"Prove that if $x$ is a limit point of $A$, then $x$ is either an interior or a boundary point of $A$"
There are two options. Either $x\in A$ or $x\in A^C$. Since $x$ is a limit point, there exists neighborhoods $d(x,y)<\epsilon/2$ and $d(x,z)<\epsilon/2$. It follows that $$d(y,z)\leq d(y,x)+d(x,z)<\epsilon$$
This is where I'm starting to doubt my logic. This shows that there is a neighborhood of $x$ which is contained in the neighborhood of an arbitrary point $y\in A$, because $N_r(y)$ is just the interval $$0\leq d(y,z)<\epsilon $$
and clearly some $d(x,y)$ is contained within. Can we claim from these facts, that $x$ is an interior point of $A$?

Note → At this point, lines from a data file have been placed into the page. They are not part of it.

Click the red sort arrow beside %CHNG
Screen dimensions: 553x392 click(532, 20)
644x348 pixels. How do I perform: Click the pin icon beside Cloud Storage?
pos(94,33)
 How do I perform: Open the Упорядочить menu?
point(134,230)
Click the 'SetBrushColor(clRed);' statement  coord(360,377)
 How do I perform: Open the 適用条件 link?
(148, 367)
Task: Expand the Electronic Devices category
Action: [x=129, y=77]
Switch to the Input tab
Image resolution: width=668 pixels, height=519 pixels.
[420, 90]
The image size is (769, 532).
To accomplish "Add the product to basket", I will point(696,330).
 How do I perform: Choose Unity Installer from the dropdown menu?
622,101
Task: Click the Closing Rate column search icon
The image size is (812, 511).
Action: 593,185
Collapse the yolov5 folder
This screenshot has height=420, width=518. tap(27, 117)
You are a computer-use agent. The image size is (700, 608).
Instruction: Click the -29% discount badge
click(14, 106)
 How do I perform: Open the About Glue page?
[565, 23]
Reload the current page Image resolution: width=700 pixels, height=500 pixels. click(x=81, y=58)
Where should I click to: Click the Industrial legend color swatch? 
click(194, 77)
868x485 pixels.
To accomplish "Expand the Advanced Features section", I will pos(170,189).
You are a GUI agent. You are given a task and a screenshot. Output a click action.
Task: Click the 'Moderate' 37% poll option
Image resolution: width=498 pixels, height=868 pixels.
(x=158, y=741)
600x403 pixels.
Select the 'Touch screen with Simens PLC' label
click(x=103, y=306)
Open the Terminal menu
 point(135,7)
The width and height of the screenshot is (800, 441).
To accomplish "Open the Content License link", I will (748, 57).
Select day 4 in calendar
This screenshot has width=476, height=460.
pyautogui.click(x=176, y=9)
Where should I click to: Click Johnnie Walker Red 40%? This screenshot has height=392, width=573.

Considering $x \in A^C$. Now every neighborhood of $x$ contains a point $t\in A$, such that $t\neq x$. A neighborhood of a point contains the point itself, and it's clear that every $N_\epsilon (x)$ now contains $x\in A^C$ and some $t\in A$. Therefore $x$ is a boundary point of $A$.
There are two mutually exclusive logical options for a limit point $x$ of $A$:
$\exists r>0: B(x,r) \subseteq A$.
$\forall r>0: B(x,r) \cap A^\complement \neq \emptyset$.
In $1$ $x$ is an interior point of $A$ and in $2$ $x$ is a boundary point of $A$ (as every ball intersects $A$ (from the limit point property) and $A^\complement$.